2015年4月18日土曜日

99:人間の人生は問題解決の連続である その3

91・92号の続きです。


④リスクにどのように対処するか
リスクという表現はよく使われていますが、少し立ち止まってリスクの定義をしてみることにも大きな意味があるでしょう。


一般的にはリスクは単に「できれば避けたいもの」くらいに考えられ、災害や危機として考えられることもあるでしょう。
俗に、「リスクととらなければブレイクスルーや発展は達成できないので、リスクを取って前進しなさい」と言われます。
これは姿勢としては理解できますが、どのような思考法でリスクを考えたら良いかについてはあまり教えてくれません。


そこで、リスクという言葉を次のような文脈で定義すると、国際社会におけるリスク Riskの考えに近いのではと思うのです。
リスクとは、起こりうる「まずいこと」とひとことで言えるでしょう。
このように考えれば、リスクをひとつの現象として捉えることができますし、下記に説明する思考プロセスに上手く沿うことになります。

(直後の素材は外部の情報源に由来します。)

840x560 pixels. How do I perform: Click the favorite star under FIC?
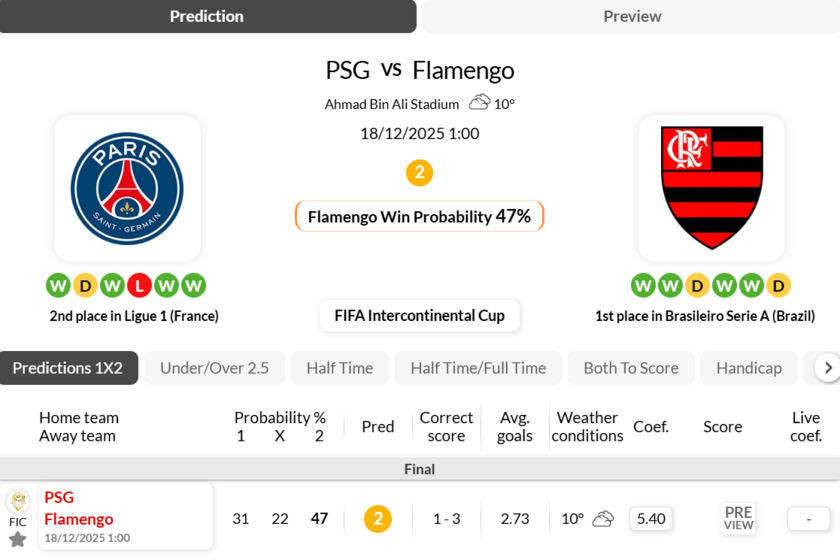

今回はこのリスク対応への思考プロセスを質問系で、箇条書きで解説したいと思います。


新しい法律を施行するという例を取ってみましょう。


「○○法案の施行に関する諸問題と諸対策」がリスク分析のテーマとすると、次のようなシステマティックな質問形で分析を進めると、合理的に、重点的に有効な対策が見えてきます。
  • 「○○法案施行に対する行動計画はどうなっているのか」
  • 「この計画のどこが重大領域 Critical Areaとなるか」
  • 「それら個々の領域に想定される具体的な将来問題は何か」
  • 「それらの問題を起こりうる発生確率 Probabilityと重大度 Siriousnessによって絞り込むとどうなるか」
  • 「絞り込まれた諸現象を起こすかもしれない諸原因を想定するとどうなるか」
  • 「さらにその中でProbabilityの高い原因を特定するとどうなるか」
  • 「それらの原因を除去する予防対策Preventive Actionは何か」
  • 「予防対策を行ったにも関わらず問題が発生した場合の影響を最小限にする方策は何か」
  • 「この計画の進捗状況を、どの時点で確認し、諸対策の再設定をするか」
上司が、部下から上がってくる決済事項に対し、「問題ないね?」「この計画に自信があるだろうね?」といった質問こそリスク分析を甘くする元凶なのです。
懸案事項があっても、「大丈夫だね?」「自信あるね?」と言われた部下な大きな心配事があってもそれを開示しないでしょう。
なぜなら、「そんな自信のない計画を持ってくるな」と言われるのが関の山だからです。


リスクにチャレンジするためには、上に挙げたような詳細な分析がされ、具体的な諸対策があらかじめ講じられて初めて成功に近づくのです。